Cochrane Review: Effectiveness of the canalith repositioning maneuver (Epley) for BPPV.

Hilton M, Pinder D. The Epley (canalith repositioning) manoeuvre for benign paroxysmal positional vertigo. Cochrane Database of Systematic Reviews 2004, Issue 2. Art. No.: CD003162. DOI:10.1002/14651858.CD003162.pub2.

The Epley manoeuvre can help spinning and dizziness on moving the head (benign paroxysmal positional vertigo) in the short term but more research is needed.

Benign paroxysmal positional vertigo (BPPV) is caused by a rapid change in head movement. The person feels they or their surroundings are moving or rotating. Common causes are head trauma or ear infection. BPPV can be caused by debris in the semicircular canal of the ear that continues to move after the head has stopped moving. This causes a sensation of ongoing movement that conflicts with other sensory information. The review of trials found the Epley manoeuvre (four specific movements of the head and body designed to move the debris out the ear canal) is safe and effective. More research is needed.

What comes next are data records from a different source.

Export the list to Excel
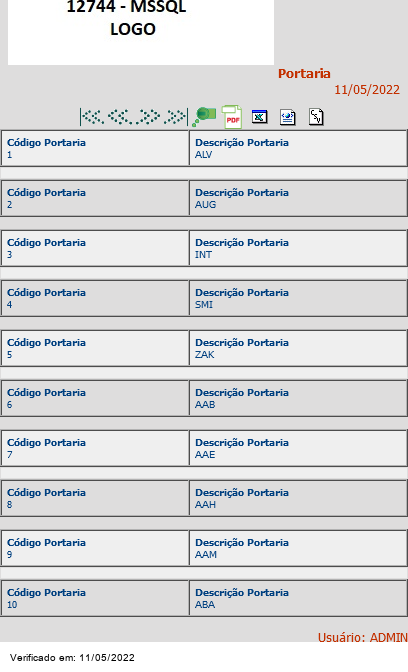 260,117
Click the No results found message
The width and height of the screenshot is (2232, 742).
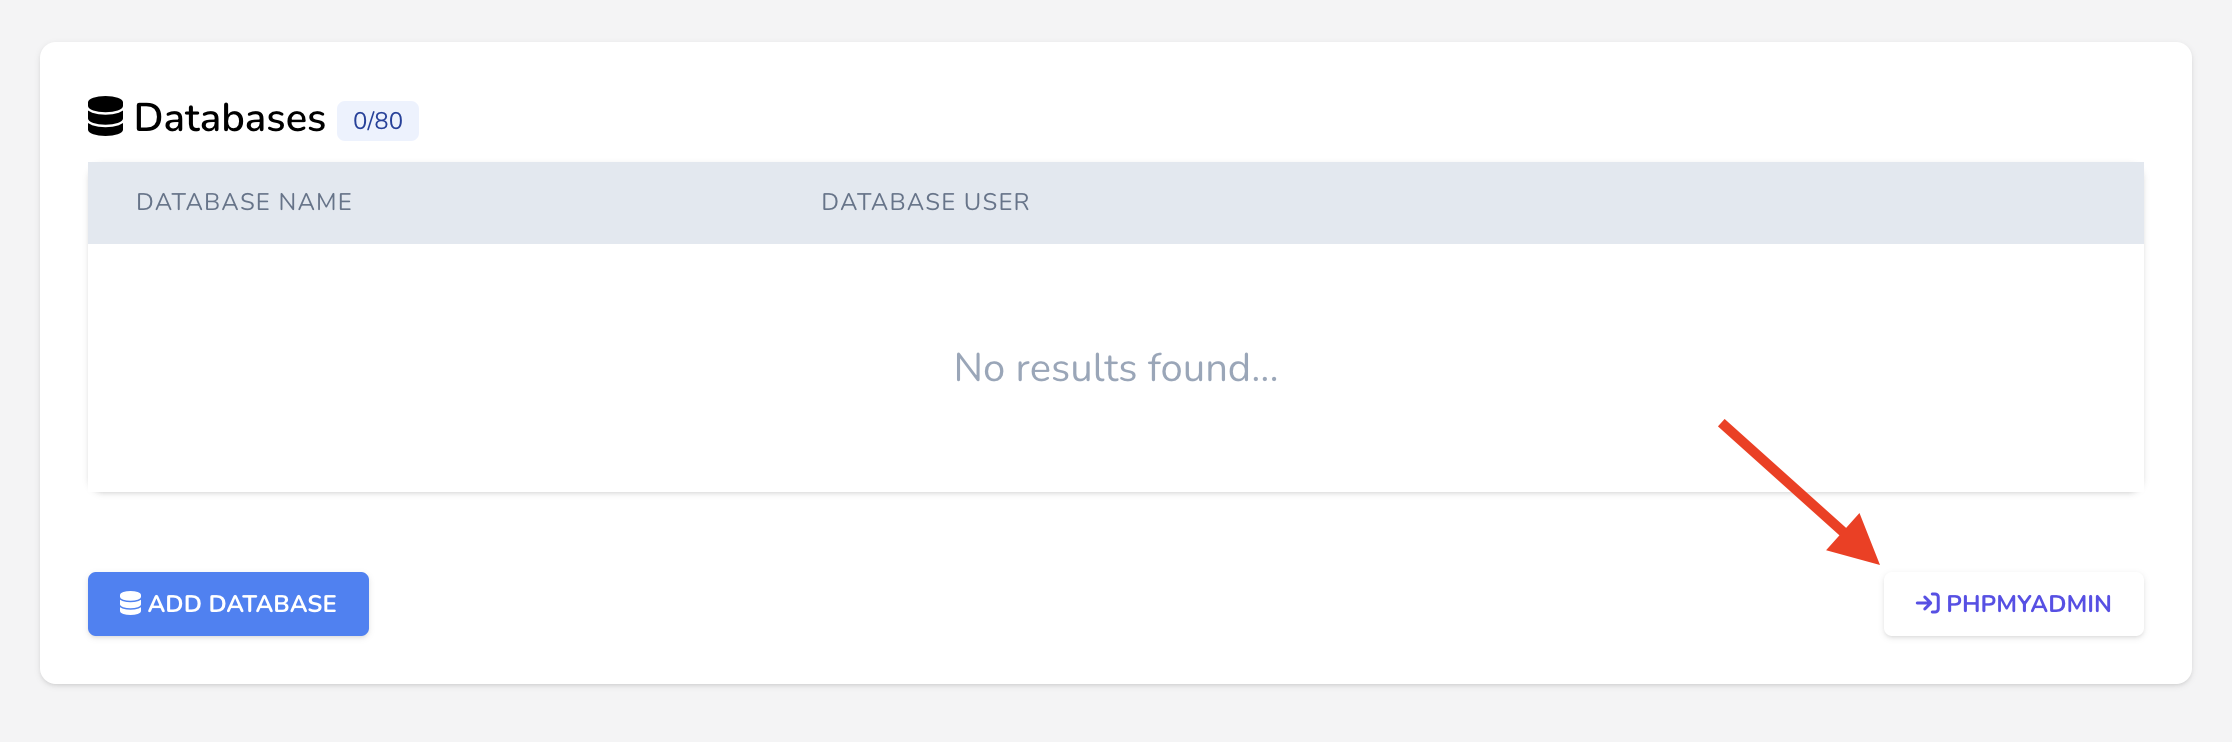click(x=1116, y=368)
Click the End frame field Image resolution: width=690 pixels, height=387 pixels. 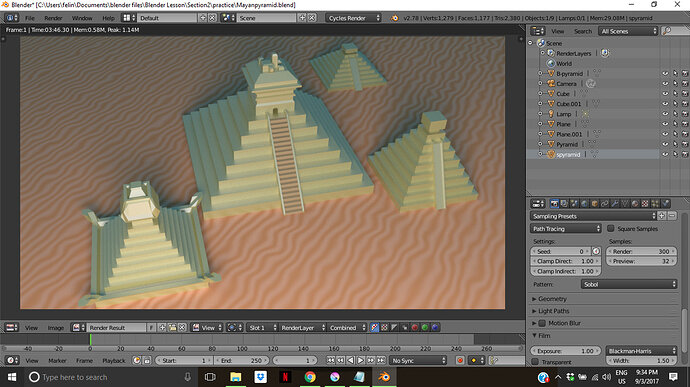coord(241,361)
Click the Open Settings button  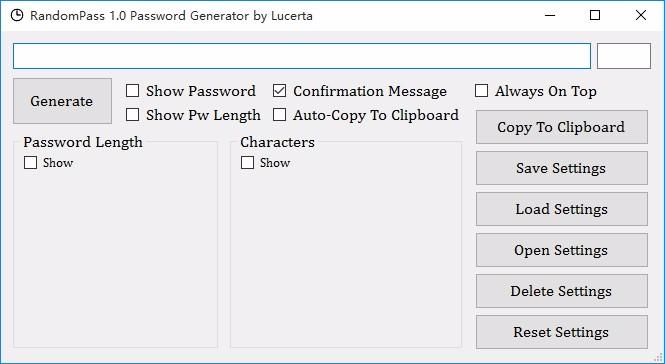562,250
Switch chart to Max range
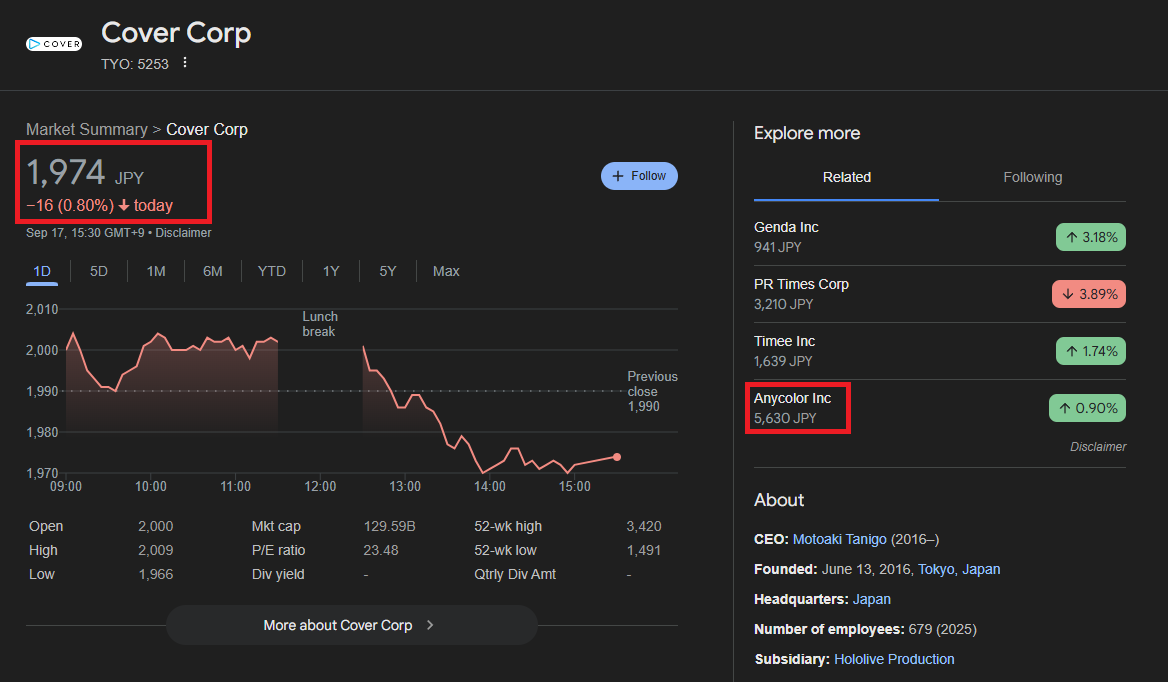This screenshot has height=682, width=1168. (446, 271)
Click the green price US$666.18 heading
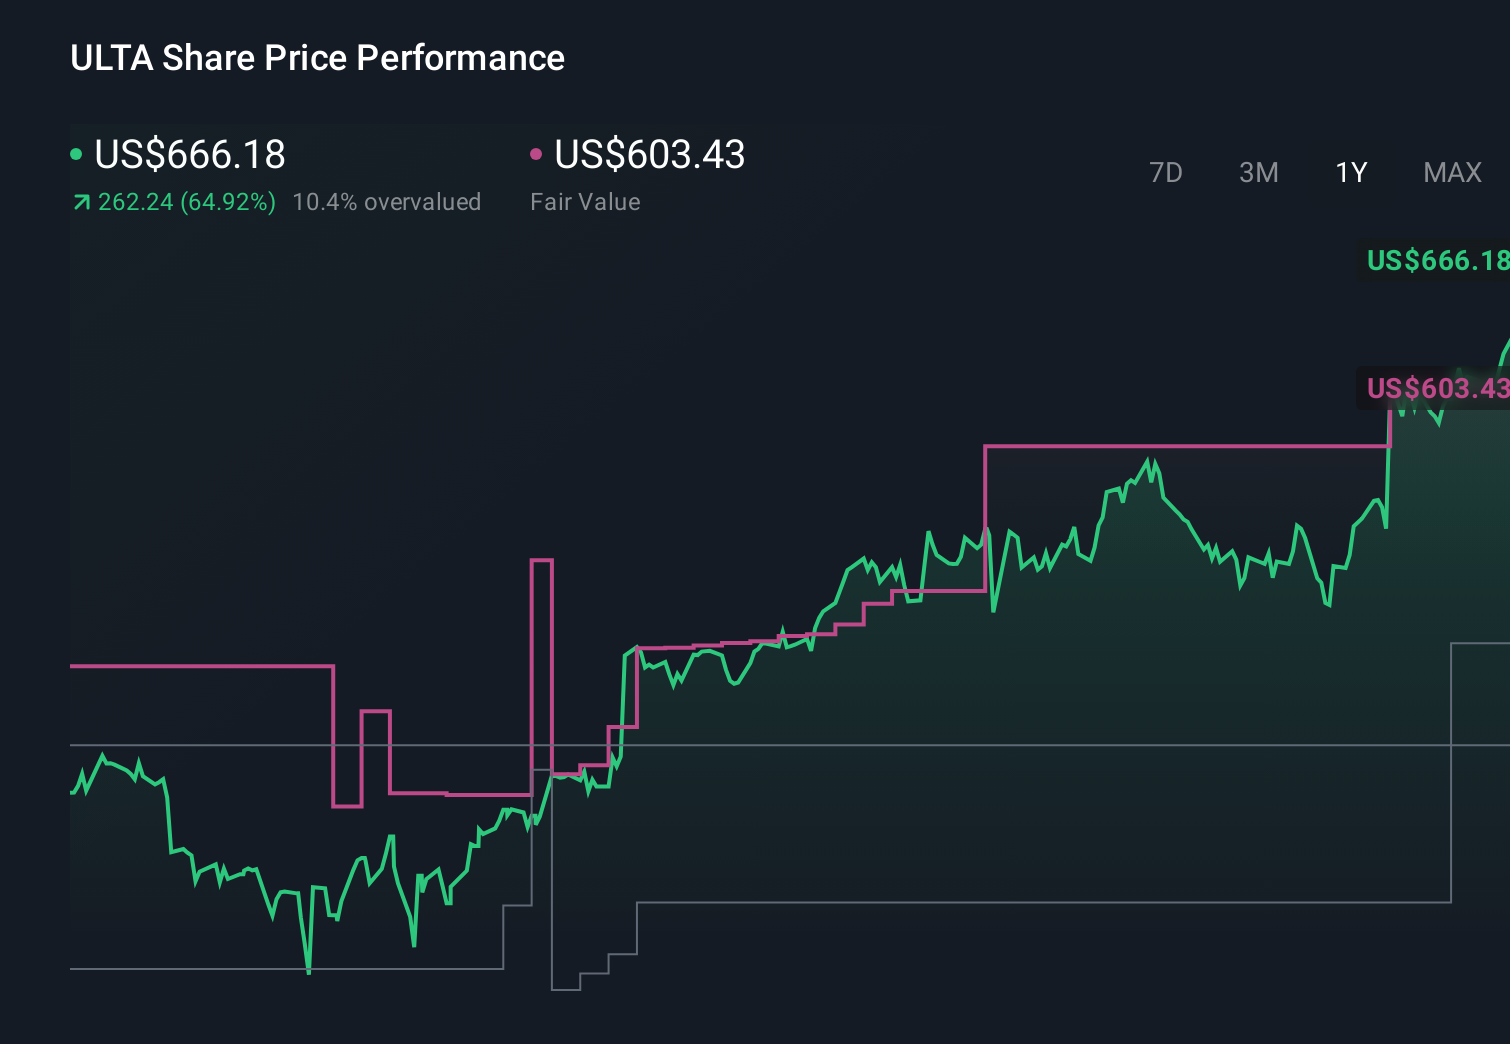Viewport: 1510px width, 1044px height. [190, 155]

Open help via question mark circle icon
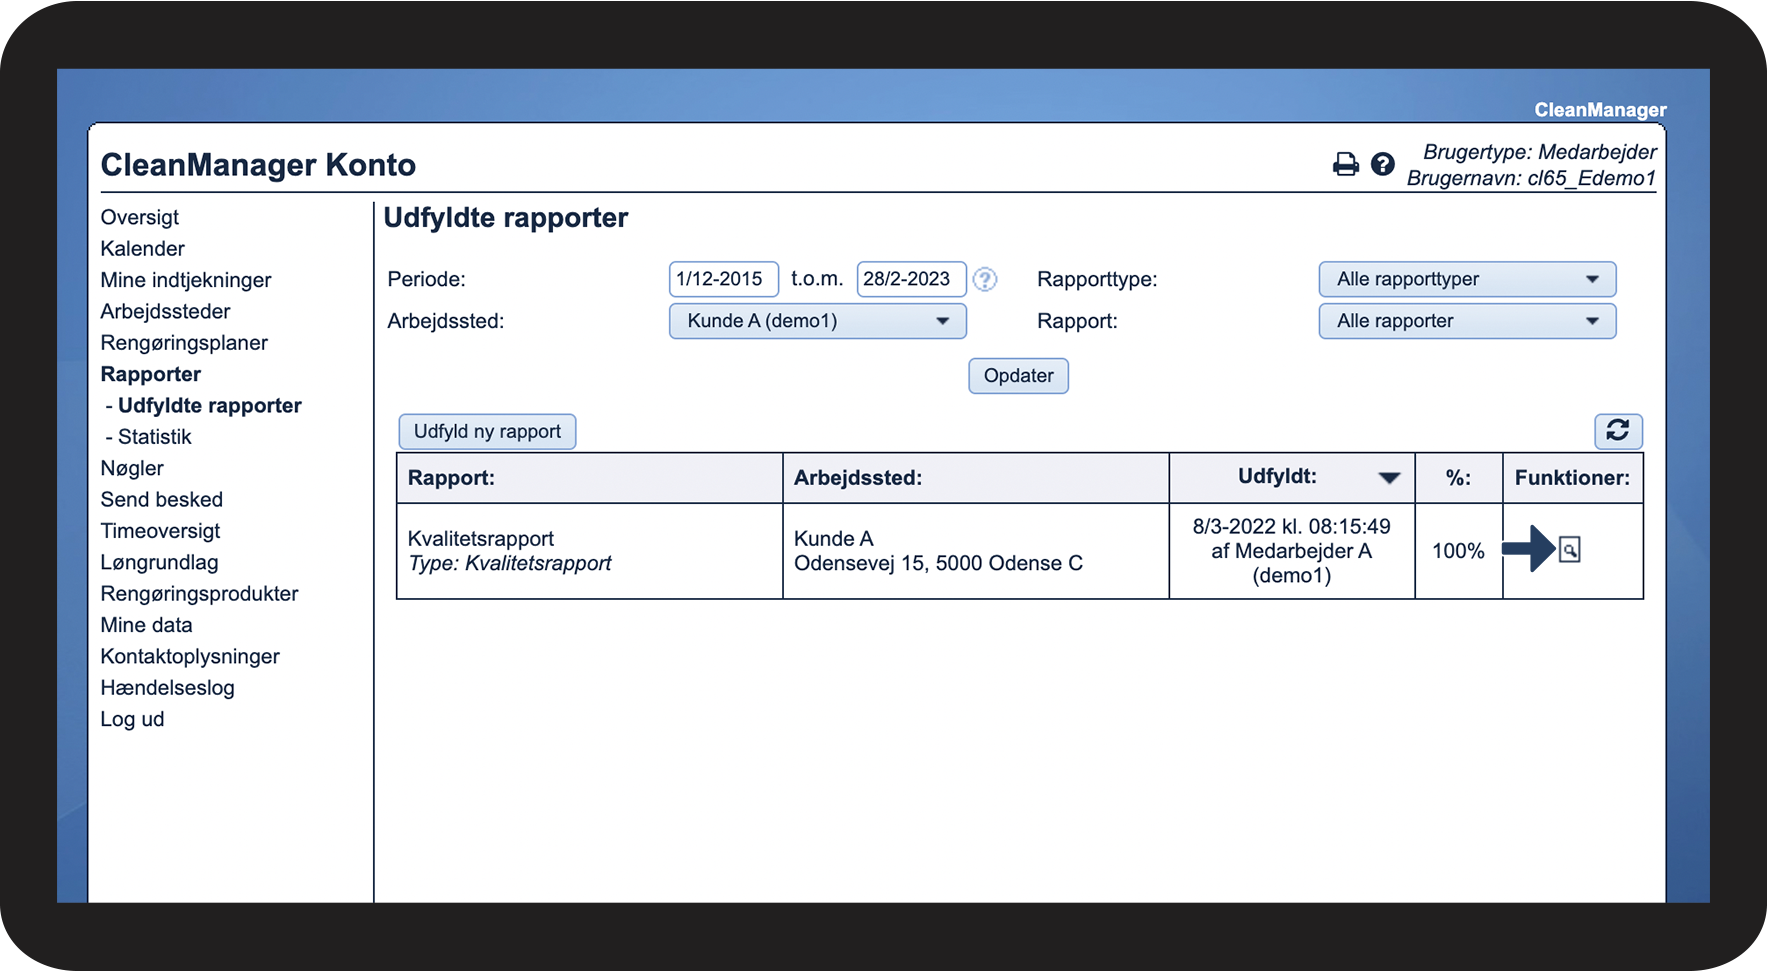coord(1382,165)
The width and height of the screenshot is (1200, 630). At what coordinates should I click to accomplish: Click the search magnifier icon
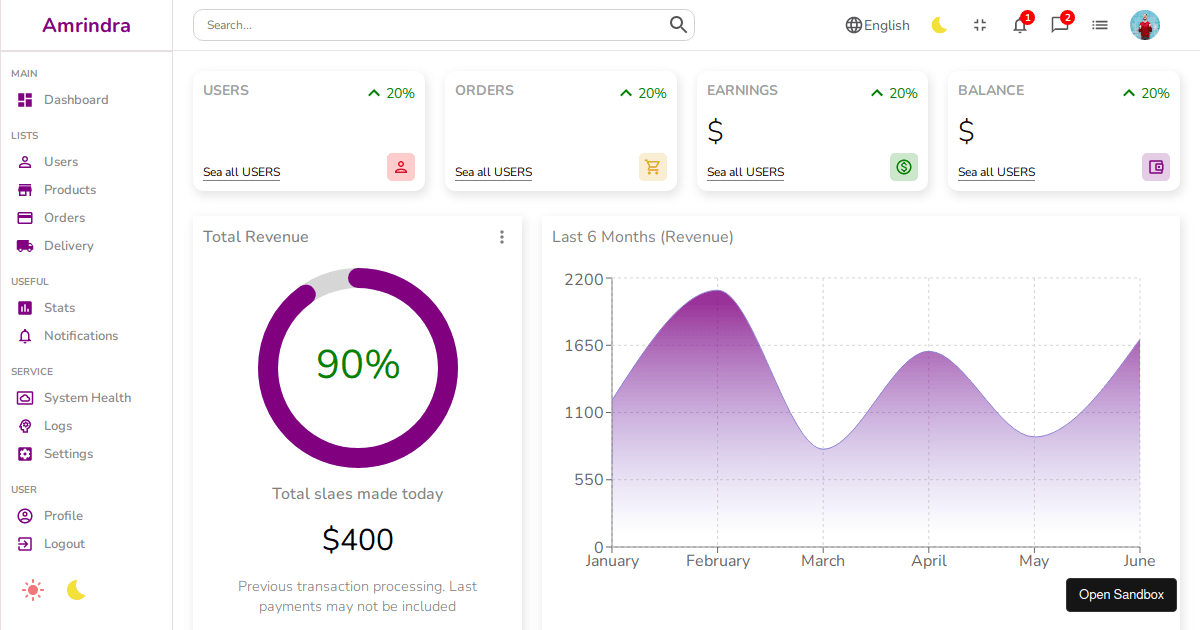click(678, 24)
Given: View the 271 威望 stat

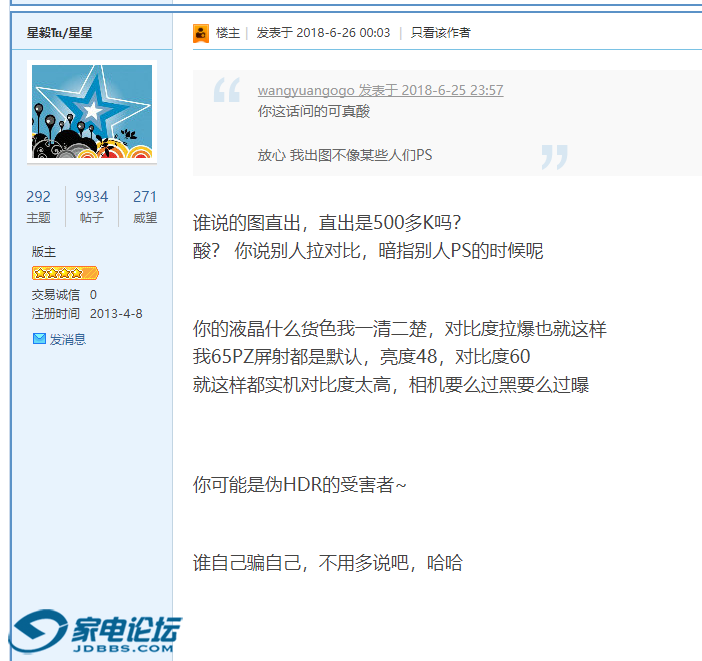Looking at the screenshot, I should 145,206.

Click Here to see the Review

Hillier SL, Hollohan V. Vestibular rehabilitation for unilateral peripheral vestibular dysfunction. Cochrane Database Syst Rev. 2007 Oct 17;(4):CD005397.

This review looked at the effectiveness of vestibular rehabilitation (including medication, physical maneuvers and exercise regimes) in the adult, community dwelling population of people with symptomatic unilateral peripheral vestibular dysfunction. Included studies addressed the effectiveness of vestibular rehabilitation against control/sham interventions, non-vestibular rehabilitation interventions or other forms of vestibular rehabilitation. There is moderate to strong evidence that vestibular rehabilitation is a safe, effective management for unilateral peripheral vestibular dysfunction, based on a number of high quality randomised controlled trials. There is moderate evidence that vestibular rehabilitation provides a resolution of symptoms in the medium term. However there is evidence that for the specific diagnostic group of benign paroxysmal positional vertigo, physical (repositioning) manoeuvres are more effective in the short term than exercise based vestibular rehabilitation.

COMMENT: This recent (October 2007) review would be useful for those who wish to market vestibular rehabilitation to new referral sources, or to current sources as a reminder of the effectiveness of vestibular rehab for UPVD.

Click Here to see the Review on PubMed.

Thirlwall AS, Kundu S. Diuretics for the treatment of Ménière's disease or syndrome.  Cochrane Database Syst Rev. 2006 Jul 19;3:CD003599.

Diuretics (drugs which reduce fluid accumulation in the body) are commonly used in the management of the symptoms of vertigo, hearing loss, tinnitus or aural fullness in patients with Ménière's disease. 'Endolymphatic hydrops' is an increase in the pressure of the fluids in the chambers of the inner ear and is thought to be the underlying cause of Ménière's disease. Diuretics are believed to work by reducing the volume (and therefore also the pressure) of these fluids. The authors of this systematic review carried out an extensive search but could not identify any randomised controlled trials of sufficient quality to include in the review. There is no good evidence about the effect of diuretics on the symptoms of Ménière's disease and further research is needed.

COMMENT: The jury is still out, as more studies need to be done. My hunch is that there may be more than one form of Meniere's disease, since it appears that some patients benefit from some interventions (e.g. reduced salt intake and diuretics) while others do not. We simply are unable to tell a priori who will benefit from what. Therefore, when research is done on patients with Meniere's the sample is probably not homogenous and negative results wash out positive results, leaving us with equivocal findings.